There’s a transliterator parsing unicode names, another parsing escape sequences. There’s C APIs wrapping a FieldPositionIterator class, or a list of format strings. Or DateTimePatternGenerator objects. There’s various formatter methodtables. There’s parsers for the datafiles. There’s APIs for looking up translated strings, like Gettext does. More number parsing/serialization. String searching, sophisticated.
Skimming over the rest of LibICU’s internationalization library (hopefully today’s not a lie…) I see more code for collation, timezones, transliterators (including case conversion), C bindings, & some catalogues thereof. Time units have their infrastructure.
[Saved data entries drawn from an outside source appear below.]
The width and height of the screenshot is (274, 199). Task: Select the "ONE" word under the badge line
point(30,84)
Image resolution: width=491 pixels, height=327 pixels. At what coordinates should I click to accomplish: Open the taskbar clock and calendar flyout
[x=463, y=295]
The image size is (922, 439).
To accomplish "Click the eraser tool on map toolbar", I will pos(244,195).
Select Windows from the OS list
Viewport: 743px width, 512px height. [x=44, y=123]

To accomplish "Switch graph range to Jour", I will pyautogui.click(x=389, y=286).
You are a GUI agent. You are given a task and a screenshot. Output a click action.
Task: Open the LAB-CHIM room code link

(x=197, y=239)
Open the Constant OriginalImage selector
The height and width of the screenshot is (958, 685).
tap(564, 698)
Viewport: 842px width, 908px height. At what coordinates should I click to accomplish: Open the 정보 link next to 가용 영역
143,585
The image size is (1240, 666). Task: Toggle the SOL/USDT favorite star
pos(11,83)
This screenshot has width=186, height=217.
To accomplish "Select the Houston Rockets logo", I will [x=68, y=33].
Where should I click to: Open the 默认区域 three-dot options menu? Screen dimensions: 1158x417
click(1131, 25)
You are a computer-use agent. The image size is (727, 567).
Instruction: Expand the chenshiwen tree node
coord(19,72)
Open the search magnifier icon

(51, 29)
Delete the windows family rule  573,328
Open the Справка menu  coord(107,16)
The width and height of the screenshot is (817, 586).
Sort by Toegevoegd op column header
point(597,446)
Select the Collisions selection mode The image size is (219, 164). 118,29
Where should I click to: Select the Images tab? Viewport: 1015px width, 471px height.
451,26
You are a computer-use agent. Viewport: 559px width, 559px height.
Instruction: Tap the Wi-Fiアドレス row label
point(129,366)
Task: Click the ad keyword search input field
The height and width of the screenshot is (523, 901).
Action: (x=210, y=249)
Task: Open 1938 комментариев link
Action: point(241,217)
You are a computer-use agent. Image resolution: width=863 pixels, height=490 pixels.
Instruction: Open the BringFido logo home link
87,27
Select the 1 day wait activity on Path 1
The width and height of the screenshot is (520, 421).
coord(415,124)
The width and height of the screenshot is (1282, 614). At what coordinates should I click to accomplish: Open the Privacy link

And I’m seeing support for another calendar. There’s a parser for timezones, & another for locale files. There’s a text substitution class, & a text search class.
This internationalization library implements string slices itself. There’s more text-search classes, including a superclass. It has an enum-parser for plural cases. There’s comparable sorting keys. There’s some singletons. There’s more date formatting, amongst other things. There’s comparable sorting keys. There’s collation/transliteration/number rules. There’s scripts to classify text into. There’s a “region” datastructure. There’s some iterators. And a few other things!
Skimming over more of Apache Solr, I see several factories for classes which highlights where results match the query, which in turn involves trivial text searching & reformatting with an occasional superclass. Or a couple slightly-less trivial ones using a regexp, & another couple providing the core routines, gathering fields, or aggregating the others together.
Similarly there’s factories & classes for indexing the documents to be queried. There’s a CSV parser. Solr has a suite of abstractions around Java servlets. There’s some legacy field types & other datastructures. Solr has it’s own logging infrastructure involving a circular list, which may defer to Log4j.
And I’m pleased to report there’s a sizable testsuite!
Skimming some of LibICU’s support scripts, including C scripts to generate the dataheaders (with support dataheaders) of which there’s lots, there are commands for: a performance test on user-specified text files (with support classes & headers), validate data files, retrieving metadata from LibICU possibly outputting as XML, generating packaging files, more datafile generators (some of which outputs binary), plenty of code for timezones, modifying datafiles, merging datafiles, & trivial memory checks.
Also there’s a test plugin. And plenty of serializer/deserializer support files! Especially in relation to packages, in a submodule with terminal abstractions.
Finally there’s a LibICU4J which reimplements the C++ library in Java, with the higher-level language making the code a bit more concise. But otherwise it’s basically the same logic with a couple of extra datafiles. Then as per usual there’s build infrastructure & testsuites.